== Angegebenes Ziel A ==
Gib jede der Zeilen unten zurück, in der das Wort „computer“ vorkommt.

****************

Mitte des 15. Jahrhunderts wurde die Verbreitung von Wissen durch neue Erfindungen beschleunigt, besonders durch die Erfindung des Buchdrucks von Johannes Gutenberg. Nürnberg, die Stadt in der Valentin Ostertag von 1502 bis zu seinem Tod lebte, war damals die führende Druckerstadt Europas. Mit dieser Erfindung wurde die Voraussetzung für öffentliche, wie auch für private Bibliotheken geschaffen.
Während der Herrschaft Maximilians I. (1486), der das Geistesleben, also den Humanismus und die Künste stark förderte, gab es viele Reformen. Dazu gehörten die Einführung des Reichskammergerichts und die Errichtung von Reichskreisen. Dies ermöglichte eine effizientere Verwaltung der Hoheitsgebiete. In dieser obersten Instanz des Reiches war Valentin Ostertag tätig.
Weitere bedeutende Ereignisse waren 1492 die Entdeckung Amerikas durch Christoph Kolumbus und die beginnende Reformation. Die in der Bevölkerung vorhandene tiefe Religiosität stand im Gegensatz zur weltlich abgesunkenen katholischen Kirche.

****************

== Angegebenes Ziel B ==
Gib aus dem Textauszug oben alles von „Mitte des 15.“ bis hinunter zu „Valentin Ostertag tätig.“ wortgetreu wieder.

****************

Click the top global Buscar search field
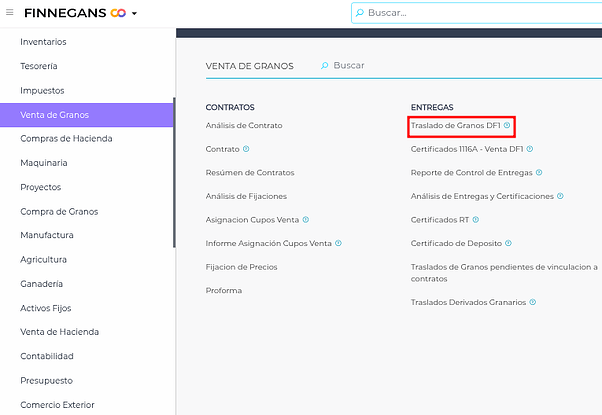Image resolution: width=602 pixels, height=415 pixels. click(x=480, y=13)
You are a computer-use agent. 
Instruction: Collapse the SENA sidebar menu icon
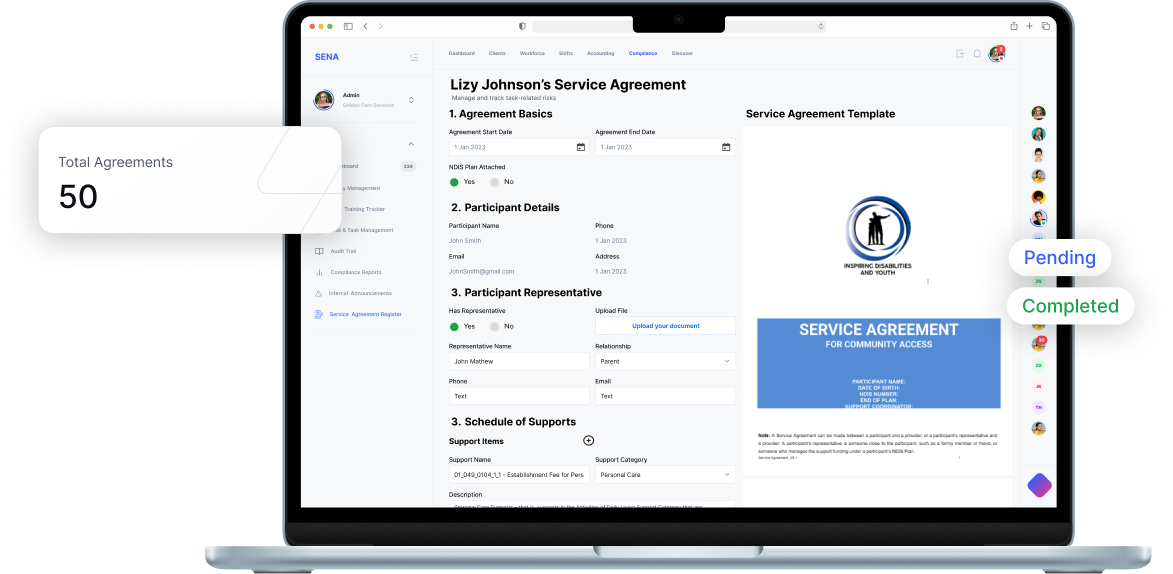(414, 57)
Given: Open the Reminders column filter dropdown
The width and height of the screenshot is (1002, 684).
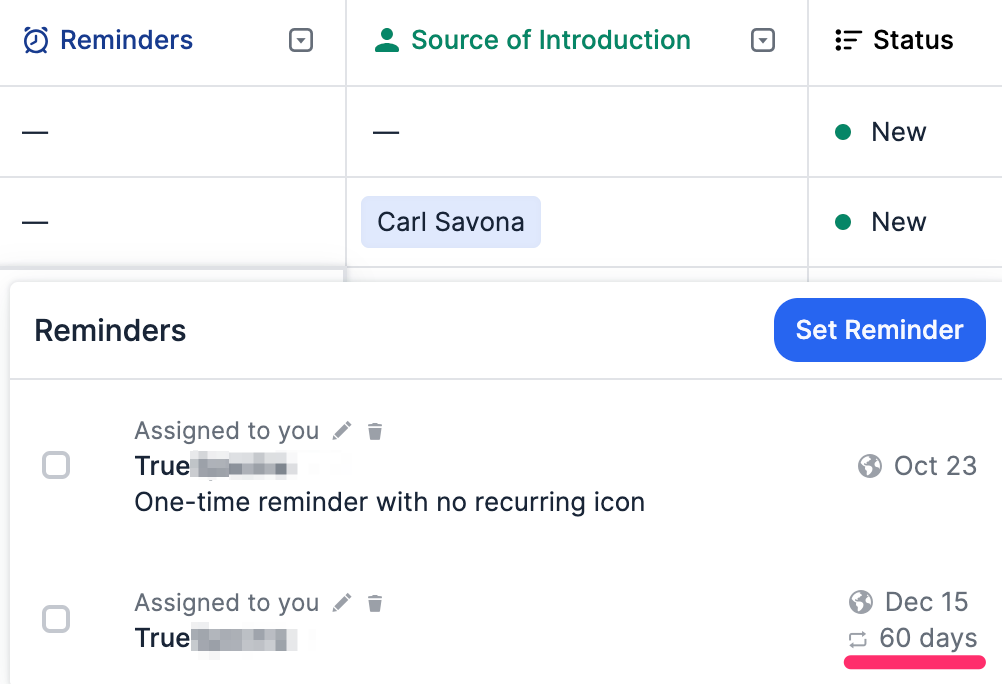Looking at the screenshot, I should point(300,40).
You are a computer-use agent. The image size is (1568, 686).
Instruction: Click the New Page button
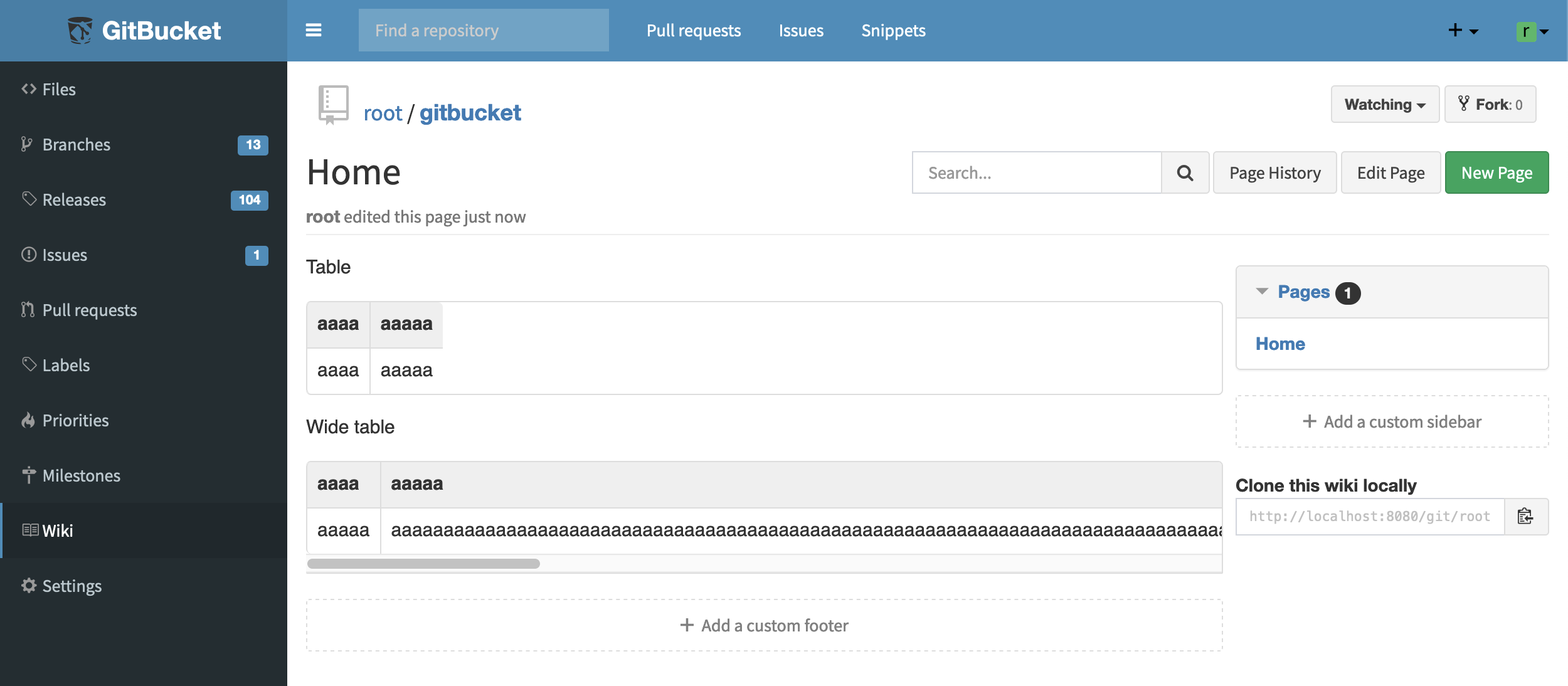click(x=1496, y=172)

****************

== Vollständige Antwort A ==
You are a computer-use agent. 
You are a computer-use agent. The image size is (1568, 686).

== Vollständige Antwort B ==
Mitte des 15. Jahrhunderts wurde die Verbreitung von Wissen durch neue Erfindungen beschleunigt, besonders durch die Erfindung des Buchdrucks von Johannes Gutenberg. Nürnberg, die Stadt in der Valentin Ostertag von 1502 bis zu seinem Tod lebte, war damals die führende Druckerstadt Europas. Mit dieser Erfindung wurde die Voraussetzung für öffentliche, wie auch für private Bibliotheken geschaffen.
Während der Herrschaft Maximilians I. (1486), der das Geistesleben, also den Humanismus und die Künste stark förderte, gab es viele Reformen. Dazu gehörten die Einführung des Reichskammergerichts und die Errichtung von Reichskreisen. Dies ermöglichte eine effizientere Verwaltung der Hoheitsgebiete. In dieser obersten Instanz des Reiches war Valentin Ostertag tätig.